**Work request**
In the material below, find each line with the string "will" and copy it.

(Beginning of Data excerpts)

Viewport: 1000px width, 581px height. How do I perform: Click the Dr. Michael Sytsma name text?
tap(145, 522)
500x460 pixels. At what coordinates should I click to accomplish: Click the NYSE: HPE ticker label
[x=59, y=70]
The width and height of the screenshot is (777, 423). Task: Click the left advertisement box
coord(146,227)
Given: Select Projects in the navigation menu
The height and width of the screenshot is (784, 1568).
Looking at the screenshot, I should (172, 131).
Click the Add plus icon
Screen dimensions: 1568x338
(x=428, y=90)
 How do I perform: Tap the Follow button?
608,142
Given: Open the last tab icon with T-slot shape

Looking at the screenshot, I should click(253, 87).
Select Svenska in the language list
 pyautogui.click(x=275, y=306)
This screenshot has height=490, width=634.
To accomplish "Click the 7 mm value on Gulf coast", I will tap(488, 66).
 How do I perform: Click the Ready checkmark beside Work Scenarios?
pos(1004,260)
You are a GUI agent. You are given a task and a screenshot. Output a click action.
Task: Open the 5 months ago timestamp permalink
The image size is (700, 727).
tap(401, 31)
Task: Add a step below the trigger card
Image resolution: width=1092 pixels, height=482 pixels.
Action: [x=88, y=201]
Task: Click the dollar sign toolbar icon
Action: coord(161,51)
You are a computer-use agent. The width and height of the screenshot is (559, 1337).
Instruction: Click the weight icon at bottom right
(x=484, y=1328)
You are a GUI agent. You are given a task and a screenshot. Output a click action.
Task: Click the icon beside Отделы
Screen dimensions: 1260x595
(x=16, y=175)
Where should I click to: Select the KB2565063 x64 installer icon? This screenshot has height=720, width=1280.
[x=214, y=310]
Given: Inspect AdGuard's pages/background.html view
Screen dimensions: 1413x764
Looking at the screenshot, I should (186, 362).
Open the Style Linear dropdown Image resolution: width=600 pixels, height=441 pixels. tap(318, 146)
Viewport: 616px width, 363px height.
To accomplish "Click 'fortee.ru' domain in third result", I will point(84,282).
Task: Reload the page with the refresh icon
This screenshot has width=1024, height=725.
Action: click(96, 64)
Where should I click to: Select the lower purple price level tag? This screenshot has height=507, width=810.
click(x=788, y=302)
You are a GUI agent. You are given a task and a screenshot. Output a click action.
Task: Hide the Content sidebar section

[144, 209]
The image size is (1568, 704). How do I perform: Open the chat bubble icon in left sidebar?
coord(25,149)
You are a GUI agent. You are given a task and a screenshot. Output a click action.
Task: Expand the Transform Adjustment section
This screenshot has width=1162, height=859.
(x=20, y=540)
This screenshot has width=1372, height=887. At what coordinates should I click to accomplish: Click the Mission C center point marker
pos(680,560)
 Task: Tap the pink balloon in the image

(End of Data excerpts)

**Answer for the task**
To accomplish "Click the 7 mm value on Gulf coast", I will tap(488, 66).
To accomplish "Click 'fortee.ru' domain in third result", I will point(84,282).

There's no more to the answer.